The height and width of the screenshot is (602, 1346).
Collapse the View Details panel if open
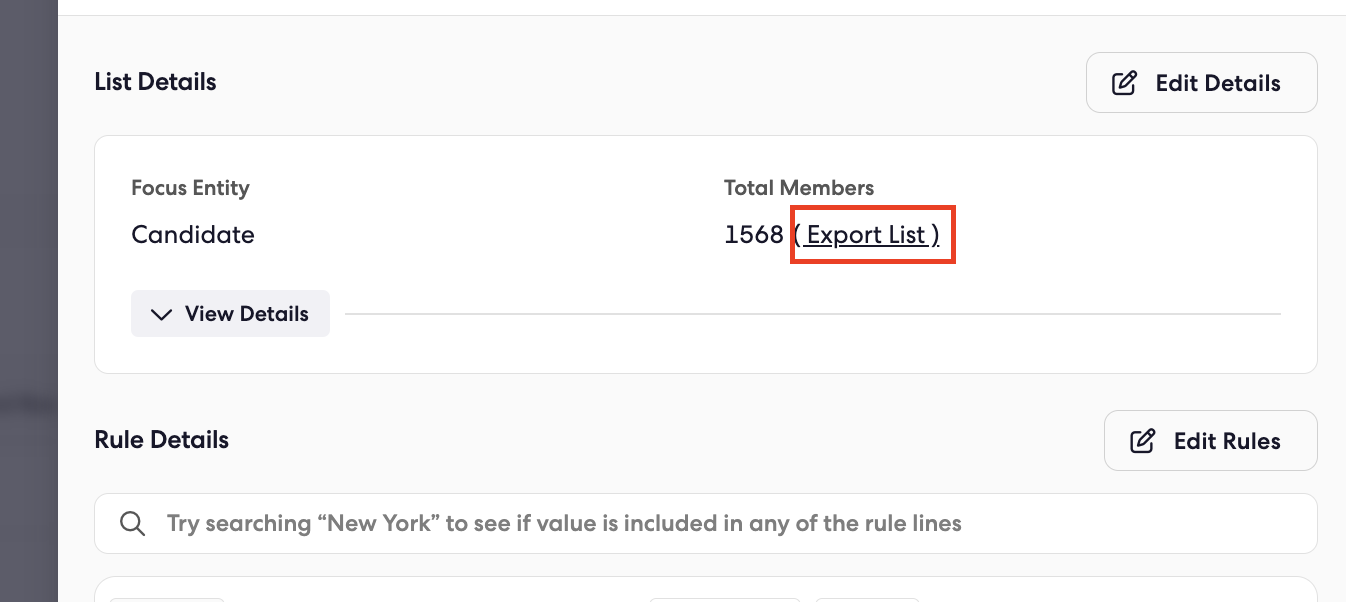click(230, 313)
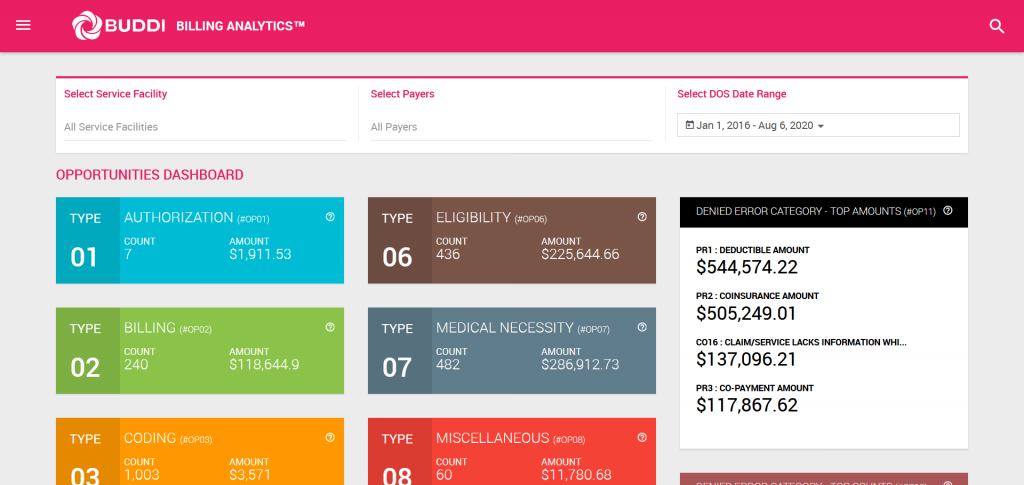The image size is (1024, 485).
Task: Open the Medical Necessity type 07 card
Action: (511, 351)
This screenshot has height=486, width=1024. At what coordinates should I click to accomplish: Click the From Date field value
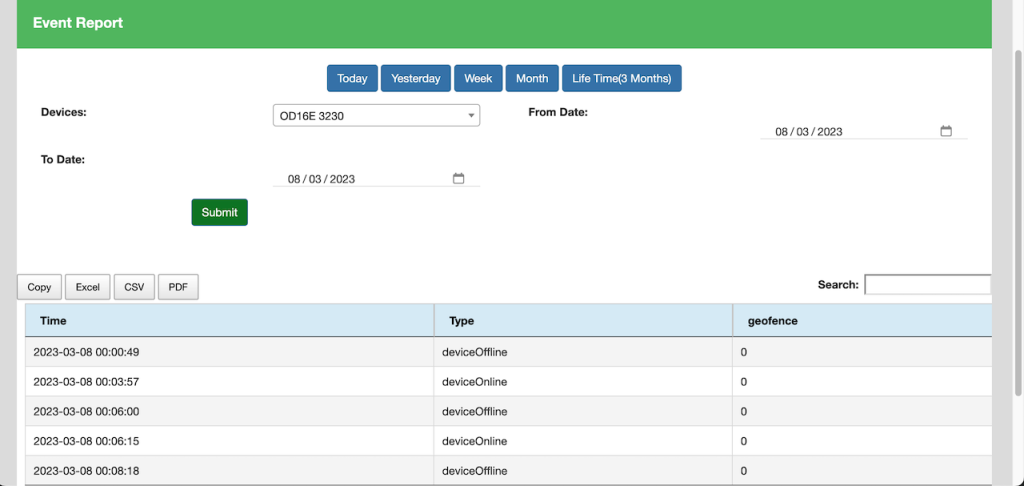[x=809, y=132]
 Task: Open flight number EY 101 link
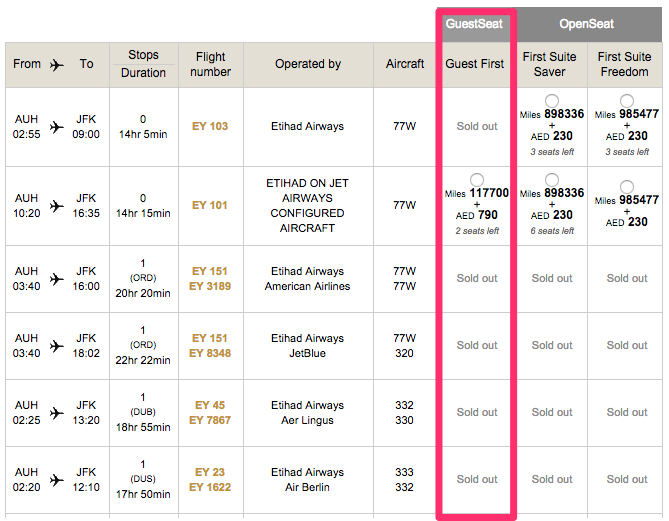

○ ○ ○ ○ ○

#### WORK INSTRUCTIONS
Leave the pictures out and reproduce all of the records exactly.

#### WRITTEN RESPONSE
The height and width of the screenshot is (602, 1346).
Collapse the View Details panel if open
click(230, 313)
The image size is (1024, 485).
Task: Open the Medical Necessity type 07 card
Action: (511, 351)
This screenshot has height=486, width=1024. At what coordinates should I click to accomplish: Click the From Date field value
[x=809, y=132]
 Task: Open flight number EY 101 link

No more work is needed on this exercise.